Businesses are at their most vulnerable during leadership transitions.
Lack of succession planning has been recognized as a key risk factor,
especially for closely held, family-owned businesses, but the problem is more
extensive. Even public corporations with supposedly independent boards of
directors too often fail to separate the corporation’s interests from those of
charismatic leaders who enjoy the perquisites of control and may be loath to
surrender it. Shareholders trust directors to manage business affairs, and
ensuring leadership continuity is critical to this charge. Yet succession often
remains overlooked in practice. It also remains understudied in the literature,
and state legislatures have failed to create a specific statutory requirement to
engage in succession planning.
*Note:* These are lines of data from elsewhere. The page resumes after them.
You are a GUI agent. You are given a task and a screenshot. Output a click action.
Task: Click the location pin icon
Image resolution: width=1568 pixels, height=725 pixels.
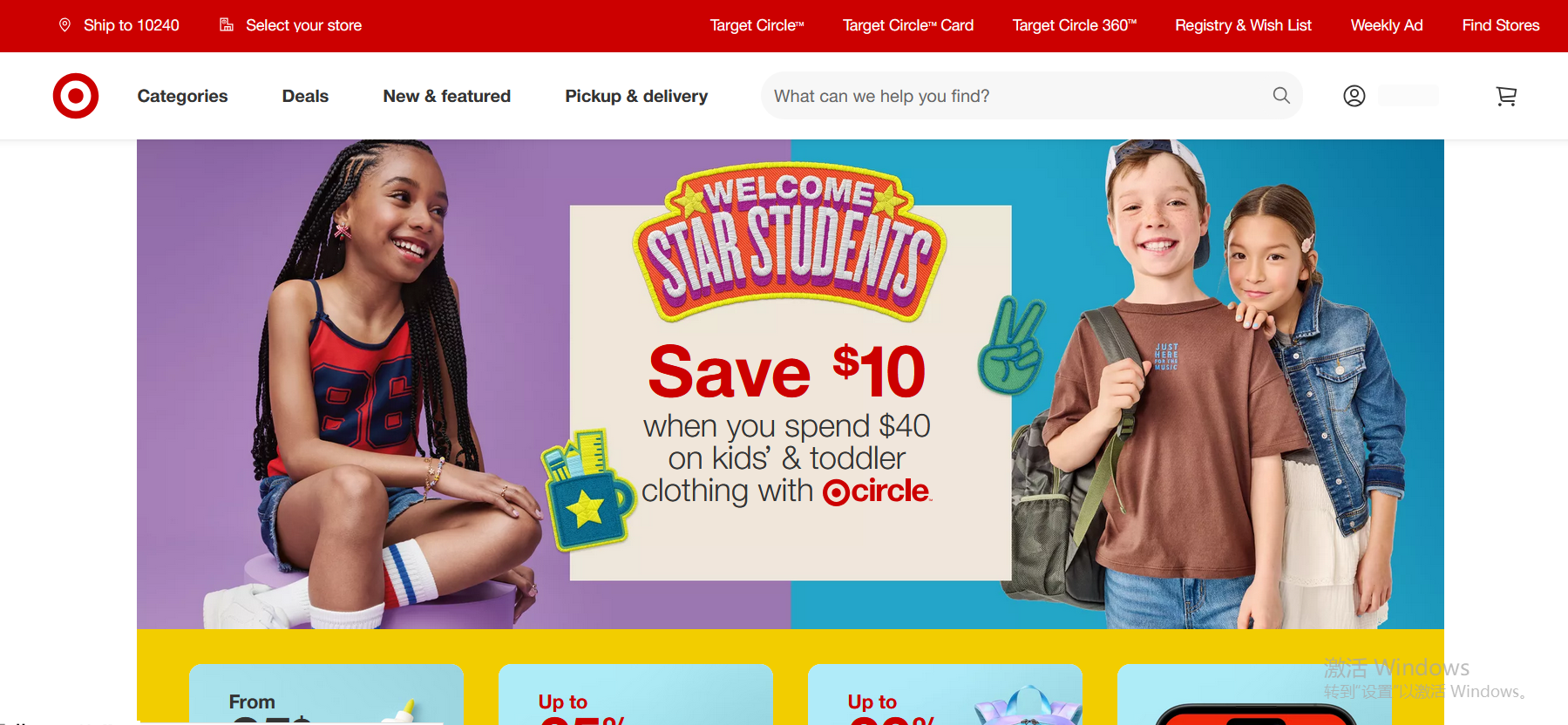click(x=64, y=25)
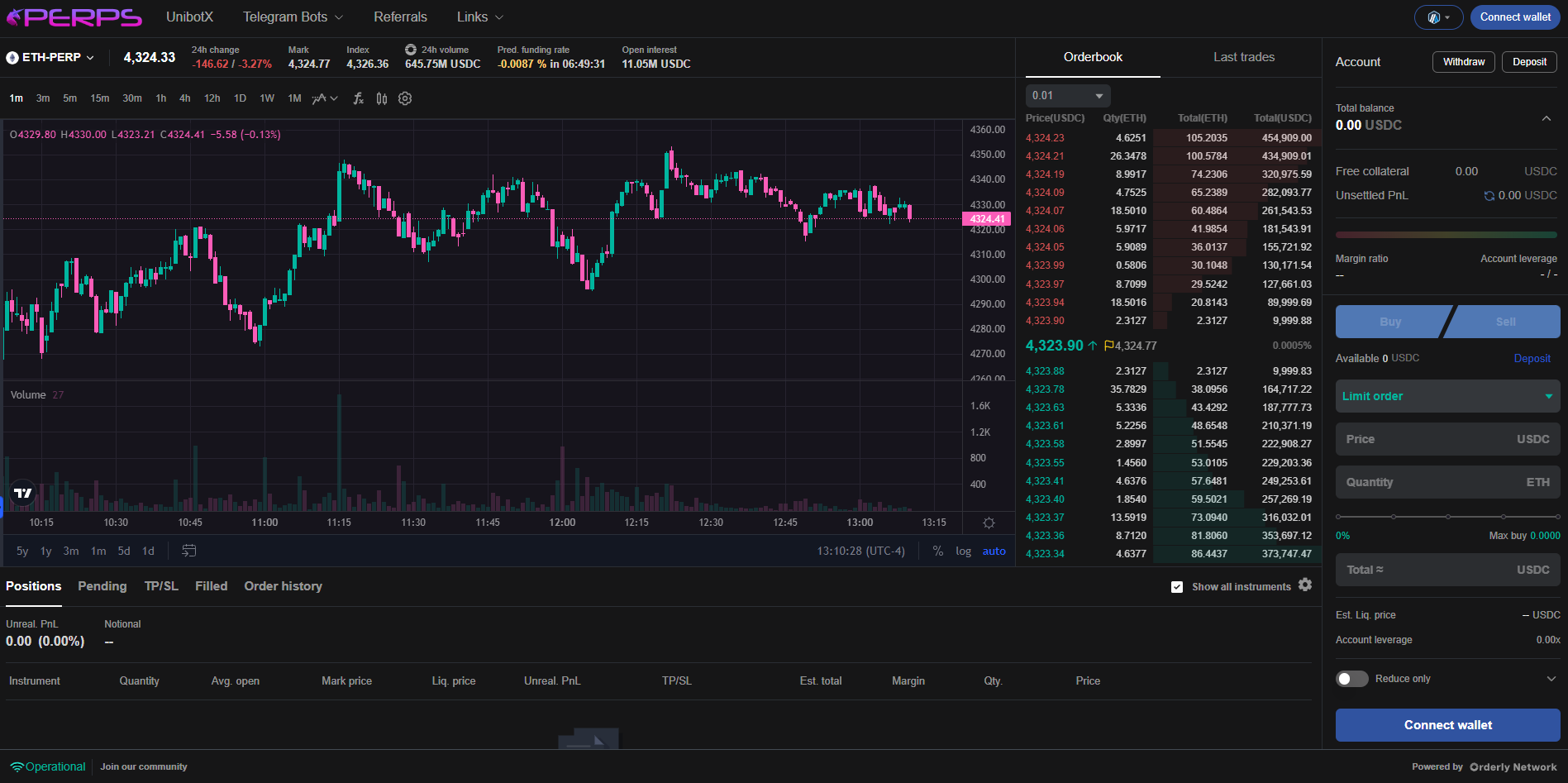
Task: Click the blue Deposit link
Action: point(1532,358)
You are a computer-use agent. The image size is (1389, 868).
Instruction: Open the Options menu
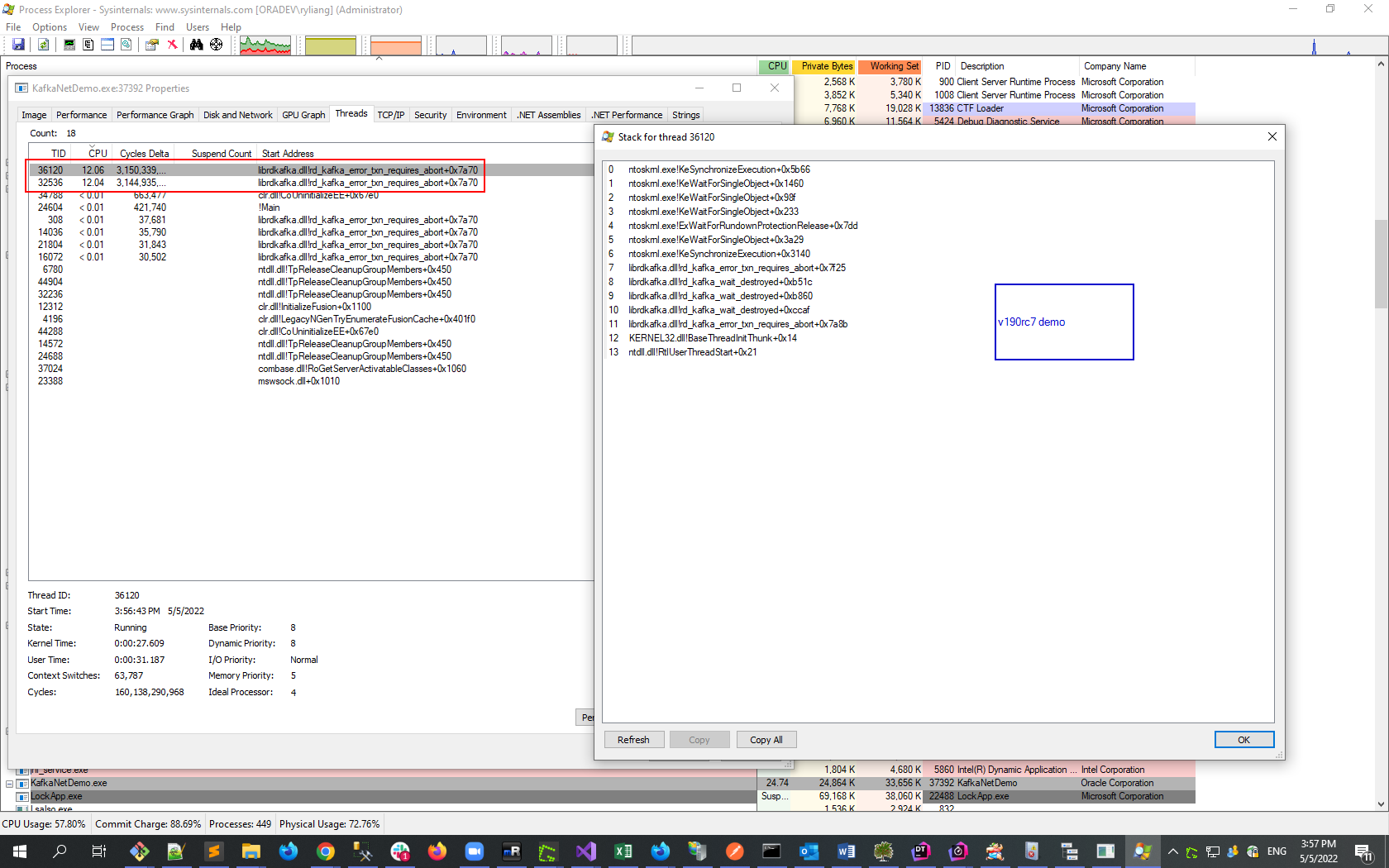coord(50,27)
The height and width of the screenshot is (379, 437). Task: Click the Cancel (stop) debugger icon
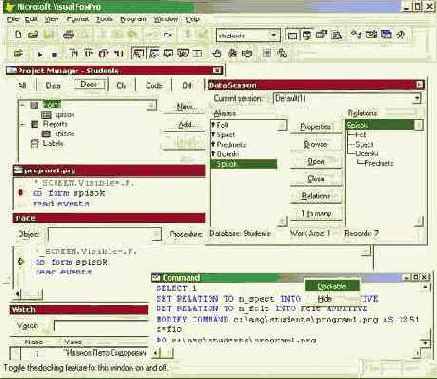coord(55,54)
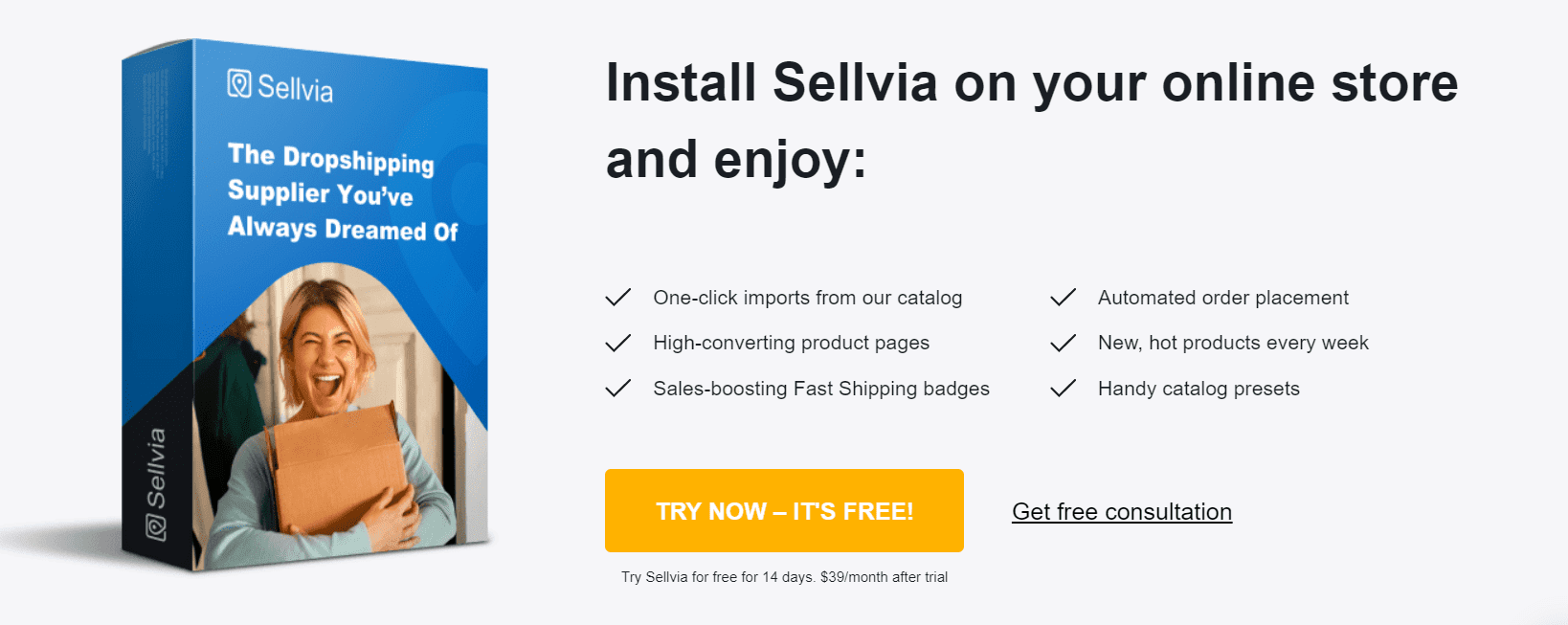Click the 14 days free trial note
The width and height of the screenshot is (1568, 625).
pyautogui.click(x=784, y=577)
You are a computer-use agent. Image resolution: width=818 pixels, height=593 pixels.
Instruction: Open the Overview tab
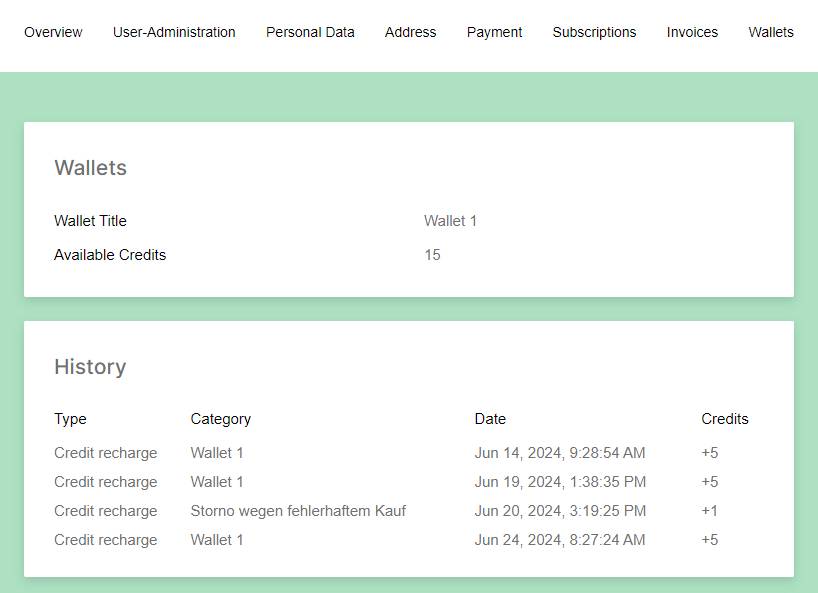[53, 32]
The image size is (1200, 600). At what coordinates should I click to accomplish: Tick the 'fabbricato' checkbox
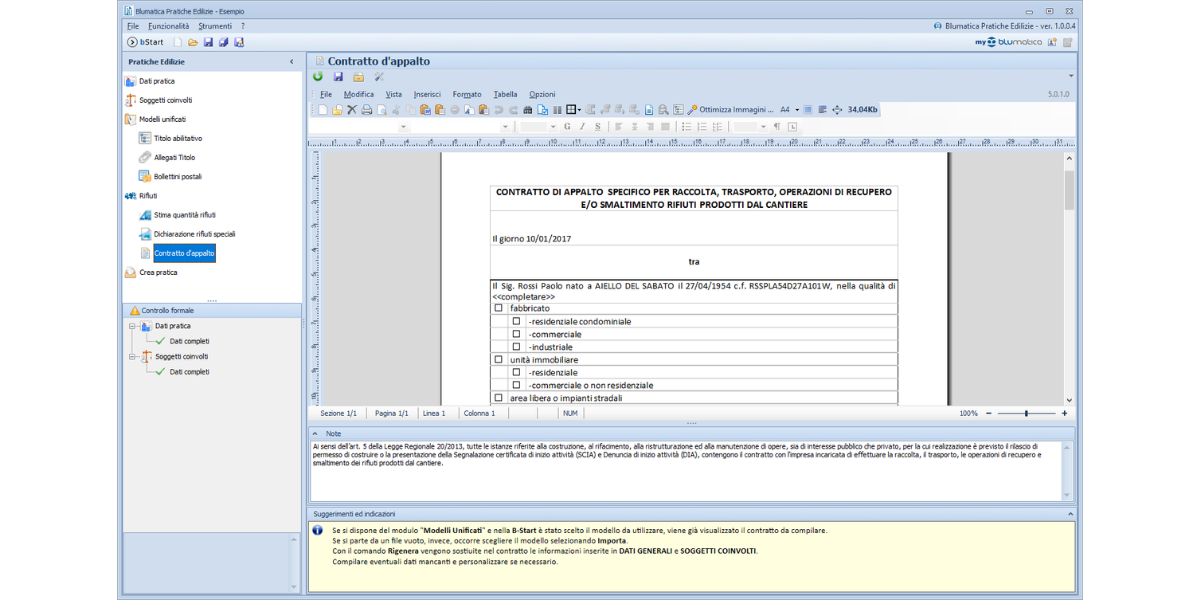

This Article draws on growing but still
nascent succession scholarship, as well as robust literature on corporate
fiduciary duties and mergers and acquisitions (M&A), to propose new
solutions to the many problems that companies face at the time of succession.
In doing so, this Article makes several contributions to the literature.
First, it provides a rich and layered account of the governance challenges that
arise at the time of succession. This is an increasingly important moment in
the life of the modern corporation, especially as companies use dual-class
shares, enterprise foundations, and other methods to retain founder control
even after going public. Second, this Article contends that a board cannot
satisfy its fiduciary duties of care and loyalty unless it ensures that the
corporation has in place a reasonable, current, well-documented, and clearly
communicated succession plan for senior management. The absence of
succession planning should be considered a per se violation of fiduciary duty.
Moreover, this Article argues that the succession plans boards
promulgate should not receive the deference accorded to most director
decisions pursuant to the business judgment rule. Instead, courts should
borrow from Delaware M&A law and apply enhanced scrutiny. In both M&A
and succession planning, when corporate managers contemplate institutional
transition, problems of agency and entrenchment abound. These inflection
points amplify the risk that corporate agents’ business judgment will be
clouded by self-interest. In M&A, boards might reject prospective deals due
to concerns that directors will lose their seats upon consummation of a change
of control. And implementing succession plans lowers the cost of leadership transition, which can facilitate management changeover and provoke
ambivalence and avoidance in director decision-making. Corporate agents in
both contexts thus confront profound economic and psychological conflicts
that might cause a board to act in its own interest instead of in the interests
of the corporation and its shareholders. In the M&A context, Delaware courts
address this concern by applying heightened judicial scrutiny, more rigorous
than the business judgment rule, but more forgiving than exacting entire
fairness review. This Article proposes application of a similar enhanced
scrutiny standard in the succession planning context and reviews several highprofile
cases to show how that standard could reshape corporate governance
to better serve the interests of all shareholders.